This will be the first in a series of posts to tell you who or what I'm voting for and why. Today, I start with the ballot questions.
Constitutional Amendment Number 1: "Shall the Utah Constitution be amended to authorize the Legislature to pass a law creating a property tax exemption for tangible personal property that generates an inconsequential amount of revenue?"
This question has a lot of gotchas. On the surface, I would be inclined to vote for measures that decrease taxes. Upon further examination, however, this ends up being little more than a blank check for the Legislature to give out special tax breaks. I'm especially bothered that the term "inconsequential" is not defined as a particular amount but left rather open-ended. I say NO to creating special and vague tax breaks.

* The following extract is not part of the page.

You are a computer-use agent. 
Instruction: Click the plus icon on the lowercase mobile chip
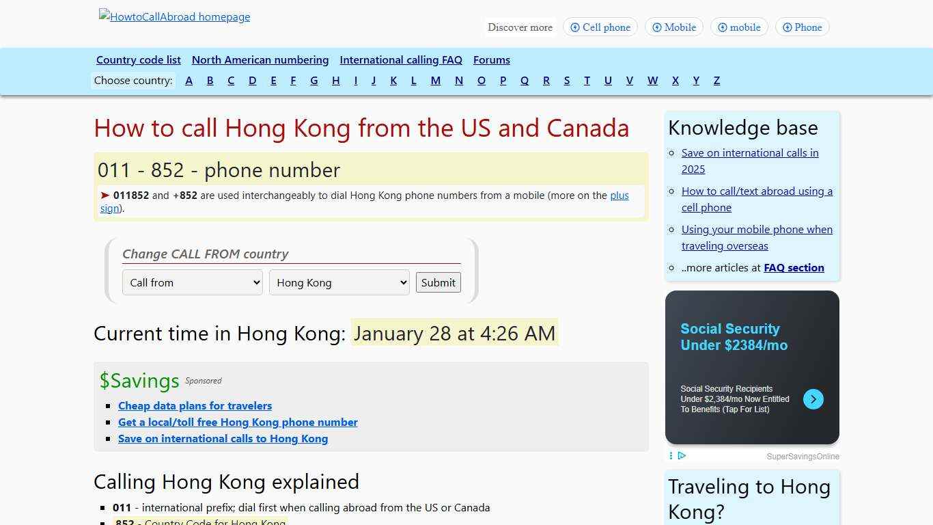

County Proposition 1: Allows Salt Lake County to issue bonds up to $65M to mature in 10 years or less for recreational facilities including zoos, arts, and parks.
Salt Lake County already tops the list in per capita spending on parks. Within a five-minute walk of my home in White City, I can be in Dimple Dell, go to the Dimple Dell Recreation Center, or visit Lone Peak Park. I think we're already set on park spaces here, thanks. I say NO to spending even more on something we already have a lot of.
County Proposition 2: Allows Salt Lake County to issue bonds up to $48M to mature in 21 years to preserve open spaces.
Open spaces not only increase property values for their natural beauty, but they act as a counter-balance to unfettered development that can cause heavier traffic and change the character of a neighborhood. I think that open space preservation is a good component of planned growth, and we should try not to pave over every available inch of space. I enjoy walks through Dimple Dell with our dog, Chloe, to take in the bubbling stream and tall trees. I say YES to keeping some areas free of development and leaving us with nature's beauty close to home.
County Proposition 3: Raises the sales tax by 0.25% in Salt Lake County in order to pay for transportation improvements such as corridor preservation, expanded TRAX service, finishing commuter rail service to Utah County, and new road and freeway construction.
The Legislature has demonstrated again and again its inability to show some leadership on transportation policy, quibbling over the smallest of issues while neglecting to put the state's huge surpluses to work taking care of one-time transit projects. They couldn't even be bothered to tell us what exactly the tax increase from this question will pay for. Studies have been going on for years to identify what needs to be done, so the only question now is how much of the increase will be going into various projects. I say YES to getting these projects done sooner rather than later, saving us billions in long-term construction costs by leveraging today's lower prices for materials, labor, and land.